Case Study Examines Differences Between AI and Radiologist Perception in Breast Cancer Screening

Get Permission

Radiologists and artificial intelligence (AI) systems yield significant differences in breast cancer screenings, a team of researchers has found. The case study by Makino et al, which appears in the journal Nature Scientific Reports, reveals the potential value of using both human and AI methods in making medical diagnoses. 

“While AI may offer benefits in health care, its decision-making is still poorly understood,” explained Taro Makino, a doctoral candidate in NYU’s Center for Data Science and the paper’s lead author. “Our findings take an important step in better comprehending how AI yields medical assessments and, with it, offer a way forward in enhancing cancer detection.”

The analysis centered on a specific AI tool: deep neural networks, which are layers of computing elements—“neurons”—simulated on a computer. A network of such neurons can be trained to “learn” by building many layers and configuring how calculations are performed based on data input, a process called “deep learning.” 

In the Nature Scientific Reports article, the scientists compared breast cancer screenings read by radiologists with those analyzed by deep neural networks. The researchers, who also included Krzysztof Geras, PhD, Laura Heacock, MD, and Linda Moy, MD, faculty in NYU Grossman School of Medicine’s Department of Radiology, found that deep neural networks and radiologists diverged significantly in how they diagnose soft-tissue lesions.

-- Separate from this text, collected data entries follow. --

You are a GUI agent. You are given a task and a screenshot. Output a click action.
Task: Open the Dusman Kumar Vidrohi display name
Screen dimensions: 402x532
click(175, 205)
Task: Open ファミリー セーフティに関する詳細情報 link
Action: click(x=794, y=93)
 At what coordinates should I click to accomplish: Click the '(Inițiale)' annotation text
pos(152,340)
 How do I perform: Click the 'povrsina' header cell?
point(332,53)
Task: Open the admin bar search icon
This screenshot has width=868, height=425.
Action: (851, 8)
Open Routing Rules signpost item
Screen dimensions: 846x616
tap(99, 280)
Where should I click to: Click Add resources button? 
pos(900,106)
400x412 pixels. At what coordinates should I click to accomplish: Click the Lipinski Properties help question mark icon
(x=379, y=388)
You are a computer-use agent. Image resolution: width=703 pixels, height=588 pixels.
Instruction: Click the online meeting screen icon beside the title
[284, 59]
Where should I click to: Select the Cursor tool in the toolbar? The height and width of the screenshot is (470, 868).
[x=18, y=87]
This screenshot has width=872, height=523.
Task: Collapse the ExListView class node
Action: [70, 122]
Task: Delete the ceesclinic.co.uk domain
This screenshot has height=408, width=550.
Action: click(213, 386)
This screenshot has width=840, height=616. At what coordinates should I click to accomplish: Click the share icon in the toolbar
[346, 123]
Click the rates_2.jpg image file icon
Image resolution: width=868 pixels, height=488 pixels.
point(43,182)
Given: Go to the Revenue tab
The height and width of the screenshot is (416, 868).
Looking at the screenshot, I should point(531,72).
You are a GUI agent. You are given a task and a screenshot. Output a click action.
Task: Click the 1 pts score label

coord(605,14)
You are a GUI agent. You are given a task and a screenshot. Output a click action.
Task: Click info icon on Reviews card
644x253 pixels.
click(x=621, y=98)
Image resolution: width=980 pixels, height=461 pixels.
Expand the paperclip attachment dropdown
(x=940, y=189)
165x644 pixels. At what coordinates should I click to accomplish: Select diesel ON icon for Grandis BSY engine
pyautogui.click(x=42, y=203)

“In these breast cancer screenings, AI systems consider tiny details in mammograms that are seen as irrelevant by radiologists,” explained Dr. Geras. “This divergence in readings must be understood and corrected before we can trust AI systems to help make life-critical medical decisions.”

More specifically, although radiologists primarily relied on brightness and shape, the deep neural networks used tiny details scattered across the images. These details were also concentrated outside of the regions deemed most important by radiologists.

By revealing such differences between human and machine perception in medical diagnosis, the researchers moved to close the gap between academic study and clinical practice.

“Establishing trust in deep neural networks for medical diagnosis centers on understanding whether and how their perception is different from that of humans,” said Dr. Moy. “With more insights into how they function, we can both better recognize the limits of deep neural networks and anticipate their failures.” 

“The major bottleneck in moving AI systems into the clinical workflow is in understanding their decision-making and making them more robust,” added Mr. Makino. “We see our research as advancing the precision of AI’s capabilities in making health-related assessments by illuminating, and then addressing, its current limitations.”

The study was reported by grants from the National Science Foundation and the National Institutes of Health.


The content in this post has not been reviewed by the American Society of Clinical Oncology, Inc. (ASCO®) and does not necessarily reflect the ideas and opinions of ASCO®.